Screenwriter Ron Kurz, who had written Part 2, was offered to draft a screenplay, but also turned the project down. Husband-and-wife screenwriting duo Martin Kitrosser and Carol Watson instead were hired to write the screenplay for Part III, completing the first draft. Kitrosser had served as a script supervisor on the previous two films. Paramount subsequently brought in Petru Popescu to alter the screenplay and make it "more sinister and menacing." Though the final filmed version of the script contained significant contributions from Popescu, he remained uncredited.

The script for Part III called for Jason to wear a mask to cover his face, having worn a bag over his head in Part 2; this mask would become a trademark for the character, and one instantly recognizable in popular culture in the years to come.

===Casting===
Screenwriter Popescu said casting was based on looks rather than talent and recalled that his vision of the characters was at significant odds with the cast chosen by director Steve Miner. Dana Kimmel was cast in the lead role of Chris Higgins after Miner had become aware of her involvement in Sweet Sixteen, another slasher film she had appeared in with Bo Hopkins and Susan Strasberg. Tracie Savage, who had previously worked as a child actor, was offered the role of Debbie Klein through her agent. Larry Zerner was discovered by casting directors while walking along a street and was offered the role of Shelly. For the role of Jason Voorhees, Miner cast British stuntman Richard Brooker.

===3-D development===
Georgetown Productions, who had produced the previous two installments in the Friday the 13th series, was initially involved in the pre-production of Part III, agreeing with distributor Paramount Pictures to shoot the film with 3-D cameras, making it the first Paramount film produced in 3-D since Jivaro in 1954. The decision to shoot the film in 3-D was suggested by Martin Jay Sadoff, who had a working relationship with the film's producer, Frank Mancuso Jr.

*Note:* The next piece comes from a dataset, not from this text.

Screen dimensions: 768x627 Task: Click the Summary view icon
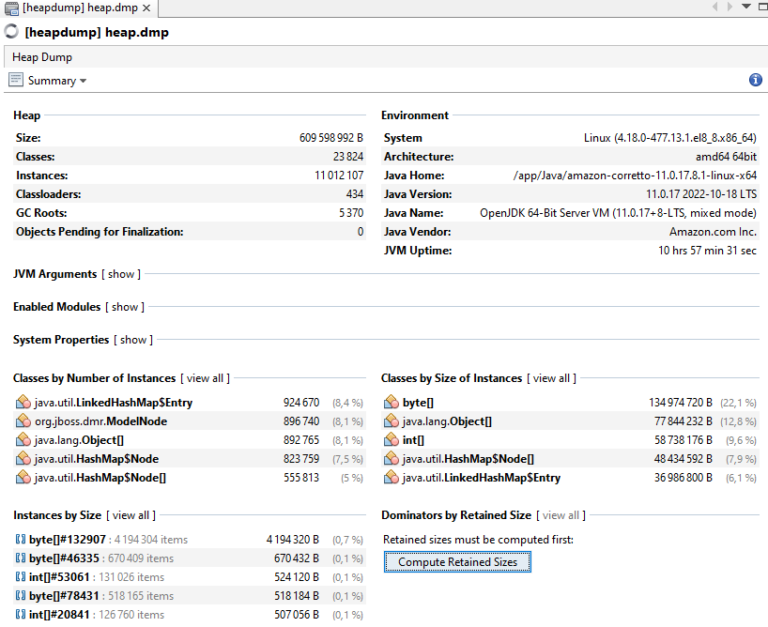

Paramount leased two 3-Depix cameras from the photography company Marks Polarized Corporation to shoot the film. Simultaneously, Paramount executive Al Lo Presti was researching current 3-D camera technology with the intention of developing a 3-D lens to be owned and used exclusively by Paramount. The technology used to shoot the film in 3-D was developed at a cost of approximately $15 million. According to Sadoff, director Miner and producer Mancuso "didn't give a shit about the 3-D because they were under such a tight schedule. They had to get this film made and, to make matters worse, Paramount told us they wouldn't release the film if the 3-D effects looked stupid. It was a very stressful situation and the whole thing went on right up to the end of filming."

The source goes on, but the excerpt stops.